SPOILT ROTTEN, you are. If the mattress is bulging with fifty large, and you’re craving a compact, V8-harassing hot hatch, you have so much choice.
From the base, manual sweetheart VW Golf GTI, right up to the warbling, 911-frightening Audi RS3 end of the spectrum, lovers of hot hatches have never had such a smorgasbord of variety. There’s literally something for everyone.
If you’re the kind of guy or gal who owns a helmet, knows a racetrack PB to at least one decimal place and once spent more than $500 on a pair of brake pads, the two cars pictured here would probably take your fancy.
In the blue corner, our long-term test car, the rally-inspired, 257kW/440Nm all-wheel drive Ford Focus RS Limited Edition, complete with sticky cup tyres and front limited slip diff. And in the inky black corner, our reigning and still-sinking-in Performance Car of the Year winner, the 228kW/400Nm, red-Honda-badged, front-drive Civic Type R.
Of all the hot hatches you can currently get, these are two of the top picks. And as the Type R missed out on our hot hatch comparison this issue, by virtue of only having a pair rather than quartet of driveshafts, we thought we should throw it up against our winner in the world’s briefest comparison test.
Comparison test: Civic Type R v Golf GTI
From the outset, these are two remarkably different cars – in looks and philosophy. For me, it’s the Focus RS that would give the sorest neck, looking back every time I’ve locked the car up.

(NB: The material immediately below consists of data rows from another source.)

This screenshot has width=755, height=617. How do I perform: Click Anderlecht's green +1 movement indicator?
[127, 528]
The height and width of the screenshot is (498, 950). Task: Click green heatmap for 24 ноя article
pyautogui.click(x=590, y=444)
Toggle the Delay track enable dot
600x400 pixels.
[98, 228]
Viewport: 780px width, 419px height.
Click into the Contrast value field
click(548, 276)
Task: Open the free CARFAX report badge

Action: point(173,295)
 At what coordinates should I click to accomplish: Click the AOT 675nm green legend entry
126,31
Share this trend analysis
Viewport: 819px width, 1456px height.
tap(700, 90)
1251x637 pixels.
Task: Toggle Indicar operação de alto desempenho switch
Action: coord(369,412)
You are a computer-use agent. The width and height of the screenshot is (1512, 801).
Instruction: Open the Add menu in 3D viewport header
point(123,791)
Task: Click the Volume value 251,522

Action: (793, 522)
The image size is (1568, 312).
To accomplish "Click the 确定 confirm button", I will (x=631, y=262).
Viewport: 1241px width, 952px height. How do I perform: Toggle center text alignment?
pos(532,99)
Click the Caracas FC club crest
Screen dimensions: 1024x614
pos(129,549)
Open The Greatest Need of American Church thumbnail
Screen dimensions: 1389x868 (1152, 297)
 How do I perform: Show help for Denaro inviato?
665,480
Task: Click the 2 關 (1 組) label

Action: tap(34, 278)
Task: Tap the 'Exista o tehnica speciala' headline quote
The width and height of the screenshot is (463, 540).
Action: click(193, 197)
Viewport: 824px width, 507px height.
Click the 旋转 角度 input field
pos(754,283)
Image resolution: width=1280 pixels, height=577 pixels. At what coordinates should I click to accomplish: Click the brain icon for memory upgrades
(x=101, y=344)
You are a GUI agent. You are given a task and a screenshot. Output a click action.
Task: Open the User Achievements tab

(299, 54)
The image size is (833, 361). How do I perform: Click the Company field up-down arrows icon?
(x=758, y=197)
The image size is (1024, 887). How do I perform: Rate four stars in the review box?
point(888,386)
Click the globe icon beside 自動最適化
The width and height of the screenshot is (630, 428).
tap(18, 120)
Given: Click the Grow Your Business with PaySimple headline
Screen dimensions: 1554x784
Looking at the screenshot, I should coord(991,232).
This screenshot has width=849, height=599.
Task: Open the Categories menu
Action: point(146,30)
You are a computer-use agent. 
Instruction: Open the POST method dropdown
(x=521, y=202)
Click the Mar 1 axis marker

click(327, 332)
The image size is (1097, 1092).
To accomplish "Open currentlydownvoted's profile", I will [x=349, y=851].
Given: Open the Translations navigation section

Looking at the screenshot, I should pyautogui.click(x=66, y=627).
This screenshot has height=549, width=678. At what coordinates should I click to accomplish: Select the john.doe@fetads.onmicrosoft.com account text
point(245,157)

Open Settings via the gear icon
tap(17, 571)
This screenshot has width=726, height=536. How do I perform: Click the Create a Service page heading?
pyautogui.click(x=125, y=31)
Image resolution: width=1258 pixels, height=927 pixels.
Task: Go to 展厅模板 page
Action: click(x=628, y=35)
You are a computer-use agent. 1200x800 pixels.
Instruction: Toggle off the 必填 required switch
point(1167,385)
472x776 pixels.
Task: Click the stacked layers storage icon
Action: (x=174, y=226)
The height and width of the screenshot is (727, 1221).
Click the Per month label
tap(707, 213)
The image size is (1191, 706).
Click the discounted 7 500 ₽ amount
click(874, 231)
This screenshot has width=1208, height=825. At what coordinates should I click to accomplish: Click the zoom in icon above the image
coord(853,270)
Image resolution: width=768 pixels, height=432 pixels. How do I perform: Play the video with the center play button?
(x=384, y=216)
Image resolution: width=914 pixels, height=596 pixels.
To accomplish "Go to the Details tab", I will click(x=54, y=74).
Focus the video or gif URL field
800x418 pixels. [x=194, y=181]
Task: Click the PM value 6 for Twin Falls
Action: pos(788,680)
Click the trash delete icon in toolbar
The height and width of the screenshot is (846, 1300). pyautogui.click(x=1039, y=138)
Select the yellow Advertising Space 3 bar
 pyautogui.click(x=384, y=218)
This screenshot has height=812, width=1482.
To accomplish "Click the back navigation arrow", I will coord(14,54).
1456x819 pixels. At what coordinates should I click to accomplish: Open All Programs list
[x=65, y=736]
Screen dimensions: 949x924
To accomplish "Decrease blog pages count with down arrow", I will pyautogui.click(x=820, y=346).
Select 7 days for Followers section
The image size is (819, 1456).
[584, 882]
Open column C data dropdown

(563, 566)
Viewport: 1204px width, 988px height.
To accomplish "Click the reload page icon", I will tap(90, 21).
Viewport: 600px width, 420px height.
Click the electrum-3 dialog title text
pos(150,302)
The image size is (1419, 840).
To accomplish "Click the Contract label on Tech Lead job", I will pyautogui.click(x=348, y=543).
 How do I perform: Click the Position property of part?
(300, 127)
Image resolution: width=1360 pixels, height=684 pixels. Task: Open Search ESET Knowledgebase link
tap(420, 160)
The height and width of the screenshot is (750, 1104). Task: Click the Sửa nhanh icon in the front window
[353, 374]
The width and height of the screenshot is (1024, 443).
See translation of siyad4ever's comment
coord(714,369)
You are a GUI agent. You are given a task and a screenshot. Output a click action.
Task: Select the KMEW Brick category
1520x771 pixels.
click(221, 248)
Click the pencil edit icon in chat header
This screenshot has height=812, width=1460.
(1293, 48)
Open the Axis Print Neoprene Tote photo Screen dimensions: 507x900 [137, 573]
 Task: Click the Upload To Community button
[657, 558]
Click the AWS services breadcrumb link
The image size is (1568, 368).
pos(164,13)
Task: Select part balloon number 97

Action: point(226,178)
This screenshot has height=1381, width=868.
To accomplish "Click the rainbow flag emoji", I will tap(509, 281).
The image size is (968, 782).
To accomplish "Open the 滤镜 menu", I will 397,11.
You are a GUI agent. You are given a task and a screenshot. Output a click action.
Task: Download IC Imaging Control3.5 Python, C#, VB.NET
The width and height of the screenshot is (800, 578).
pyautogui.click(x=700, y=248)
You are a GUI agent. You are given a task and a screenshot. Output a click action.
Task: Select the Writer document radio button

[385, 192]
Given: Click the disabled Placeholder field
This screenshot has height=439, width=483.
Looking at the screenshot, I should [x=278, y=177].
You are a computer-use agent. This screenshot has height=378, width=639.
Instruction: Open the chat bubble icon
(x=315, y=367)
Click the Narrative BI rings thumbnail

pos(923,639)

To these eyes, Ford has done the better job with the styling, even if the front end can look a little insect-y from angles. I think the rear wing is just enough mongrel. And I love the black wheels on the brilliant, bright Nitrous Blue.
If I did get a Civic Type R, it’d be in black, which does a better job of hiding some, err, ‘challenging’ styling. Front three quarter? I love the Type R’s fat, menacing stance. Rear three quarter? The rear bar looks a little over-styled to me. And the rear wing just looks like a giant chunk of purposeless plastic.
Getting into the cars, the Civic has the superior seating position by a fair margin. Those attractive red seats strike a fantastic balance between support and comfort, and you sit low and ‘in’ the car, the dash and window-line ensconcing you, with a seating position more like a large rear-drive sedan than pokey compact hatchback.
You feel high and more ‘exposed’ in the Focus RS by comparison, with the window-line much lower. The hard-shell Recaro seats are supportive, yet thinly padded, like they’re made out of tensed muscles rather than cushions.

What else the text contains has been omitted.